Results revealed that both the original and modified DASH diet significantly reduced systolic and diastolic blood pressure when compared with the control diet. Although the modified DASH diet with regular-fat dairy was 6 per cent higher in saturated fat compared with the original pattern, this did not increase total or LDL cholesterol levels4. This study supports findings from other research showing that milk, cheese and yoghurt, including both regular-fat and reduced-fat varieties are not implicated in cardiovascular disease risk factors5.

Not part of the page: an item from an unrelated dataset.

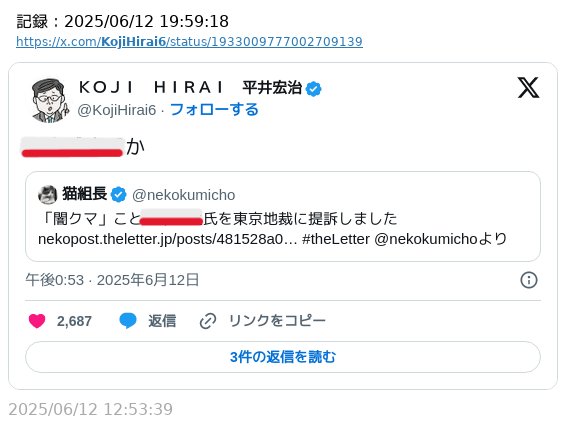Open Koji Hirai's profile avatar
Screen dimensions: 569x426
49,100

There are potential health implications when advising patients to switch from regular-fat to reduced-fat dairy foods. When participants in a weight loss trial were advised to consume only reduced-fat dairy foods, some participants, particularly men, significantly decreased their overall intake of dairy foods6. The results of this study suggest that it may be more beneficial to encourage people to choose the dairy foods they prefer in order for them to gain the nutritional benefits, rather than risk a further drop in daily intake from the dairy food group. This is particularly important in the Australian context, as 90 per cent of Australians are not consuming enough foods from the dairy food group in their daily diet7.

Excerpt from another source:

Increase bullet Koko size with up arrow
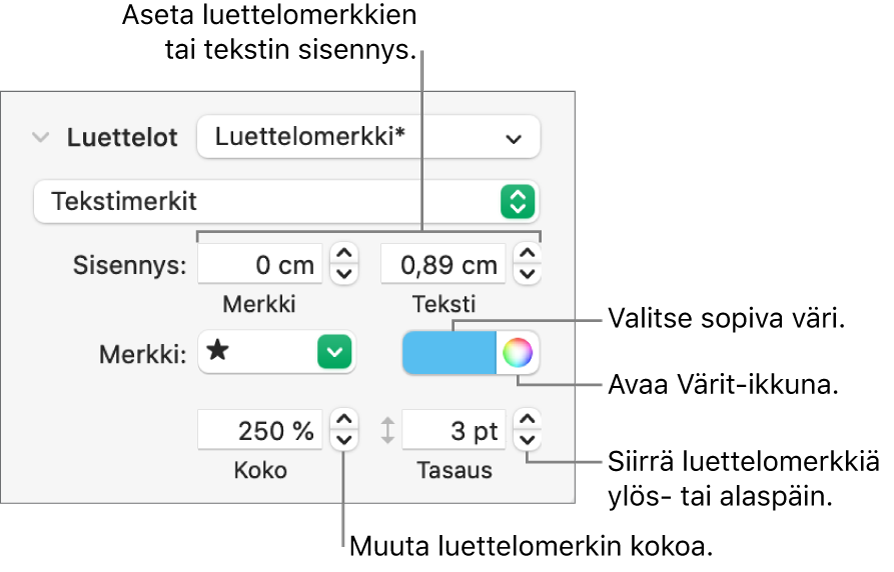 coord(343,422)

The ADGs state that most people need 2½ to 4 serves from the dairy food group every day, with the number of recommended serves varying according to age, sex and life stage8. The ADGs recommend choosing mostly reduced-fat dairy foods, meaning that 50 per cent of intake from dairy foods should come from reduced-fat varieties. However, this recommendation is not related to health benefits of reduced-fat in comparison to regular-fat dairy foods, rather it simply focuses on the overall kilojoule content of the diet. The focus should be placed on limiting energy dense, nutrient poor discretionary (junk) foods from diets, rather than nutrient rich foods from the five food groups.

Providing nutrition advice

Both reduced-fat and regular-fat milk have the same health benefits and package of essential nutrients, which means for many, the choice between milk varieties can be based on personal preference to ensure people are meeting the recommended daily serves. Visit the Foods That Do Good Resources page to download the Milk Factsheet for your patients.

1 National Health and Medical Research Council. Australian Dietary Guidelines, Canberra: Commonwealth of Australia; 2013.

2 National Health and Medical Research Council. Australian Dietary Guidelines, Canberra: Commonwealth of Australia; 2013.

3 Chiu, S., Bergeron, N., Williams, P. T., Bray, G. A., Sutherland, B., & Krauss, R. M. (2016). Comparison of the DASH (Dietary Approaches to Stop Hypertension) diet and a higher-fat DASH diet on blood pressure and lipids and lipoproteins: a randomized controlled trial. American Journal of Clinical Nutrition, 103(2), 341-347.

4 Chiu, S., Bergeron, N., Williams, P. T., Bray, G. A., Sutherland, B., & Krauss, R. M. (2016). Comparison of the DASH (Dietary Approaches to Stop Hypertension) diet and a higher-fat DASH diet on blood pressure and lipids and lipoproteins: a randomized controlled trial. American Journal of Clinical Nutrition, 103(2), 341-347.

5 Astrup A, Rice Bradley BH, Brenna JT, Delplanque B, Ferry M, Torres-Gonzalez M. Regular-Fat Dairy and Human Health: A Synopsis of Symposia Presented in Europe and North America (2014-2015). Nutrients. 2016;8(8):463.

6 Nolan-Clark D, Mathers E, Probst Y, Charlton K, Batterham M, Tapsell L. Dietary Consequences of Recommending Reduced-Fat Dairy Products in the Weight-Loss Context: A Secondary Analysis with Practical Implications for Registered Dietitians. Journal of the Academy of Nutrition and Dietetics. 2013;113(3):452-458.

7 Australian Health Survey: Consumption of Food Groups from the Australian Dietary Guidelines. Australian Bureau of Statistics. Released 11 May 2016.

8 National Health and Medical Research Council. Australian Dietary Guidelines, Canberra: Commonwealth of Australia; 2013.